In the meantime – to bridge the gap –  the current unnamed sourced range comprises of the 7  & 10 year old – my 2 samples – as well as a cask strength 7 year old. There are other expressions outside of Ireland too.

All are non chill filtered & presented naturally coloured at 46% – or a powerful 59% for the cask strength which certainly packs a punch.

The 7 year old – otherwise known as The Blue Note – comes over very subtle on the nose for me. A hit of alcohol faded to reveal gentle vanilla followed by a dry metallic sherry influence.

The 10 year old – otherwise known as How The Years Whistle By – provided a softer, smoother & more woody influence with it’s extra 3 years maturation.

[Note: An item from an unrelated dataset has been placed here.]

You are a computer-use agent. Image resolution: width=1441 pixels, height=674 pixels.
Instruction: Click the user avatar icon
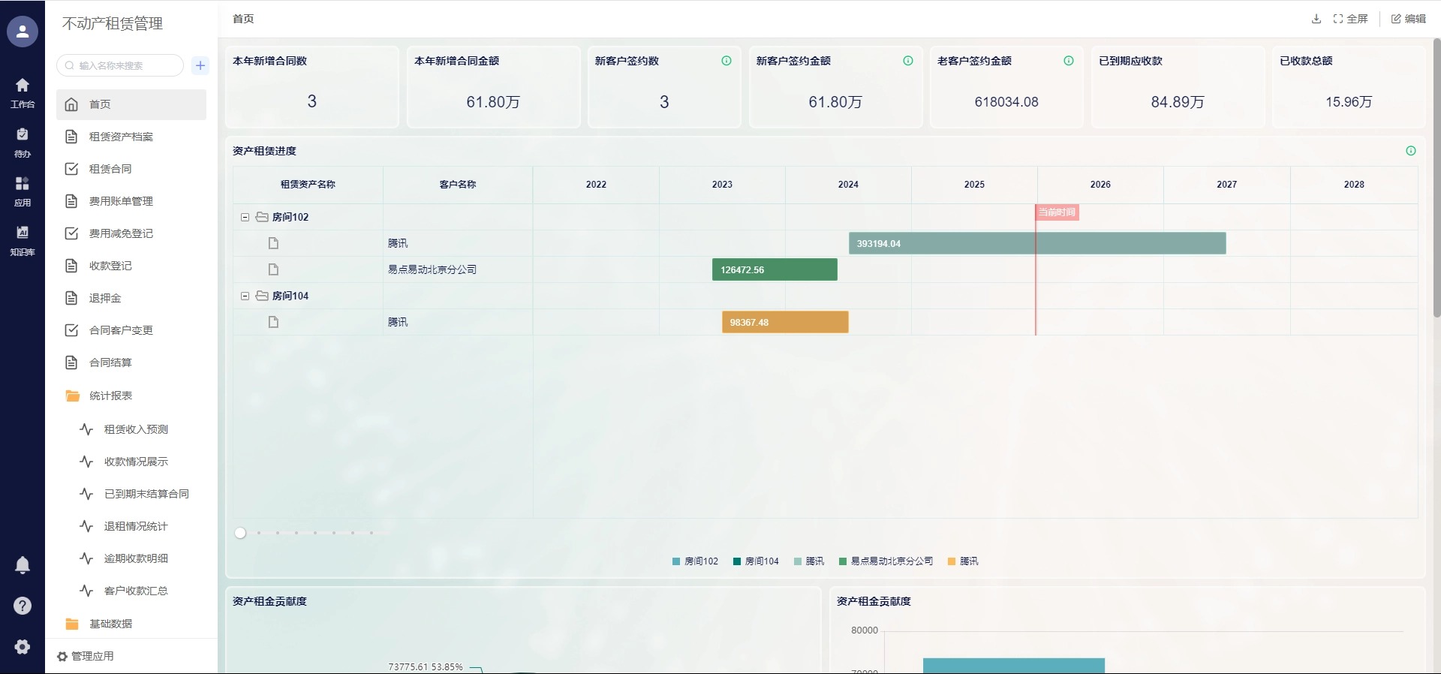tap(23, 32)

The tasting continued in this vein. Both were crisp & clear expressions with orchard fruit notes merging into that dry prickly sensation I enjoy. Again the 10yo exhibited more warming vanilla & caramel from the bourbon cask maturation which elevated the flavours – cue for a song.

Both had suitably long finishes with enjoyable heat.

I found them rather safe standard bearers of bourbon cask matured, sherry finished Irish single malts exhibiting that delightful orchard fruit feeling with subtle sherry notes intertwined. A lot of people like them  – awards have been won too – but I must admit to preferring something a bit more bolder & stronger flavoured.  The softer sublime & more subtle – perhaps even more balanced notes  –  are a little lost on me.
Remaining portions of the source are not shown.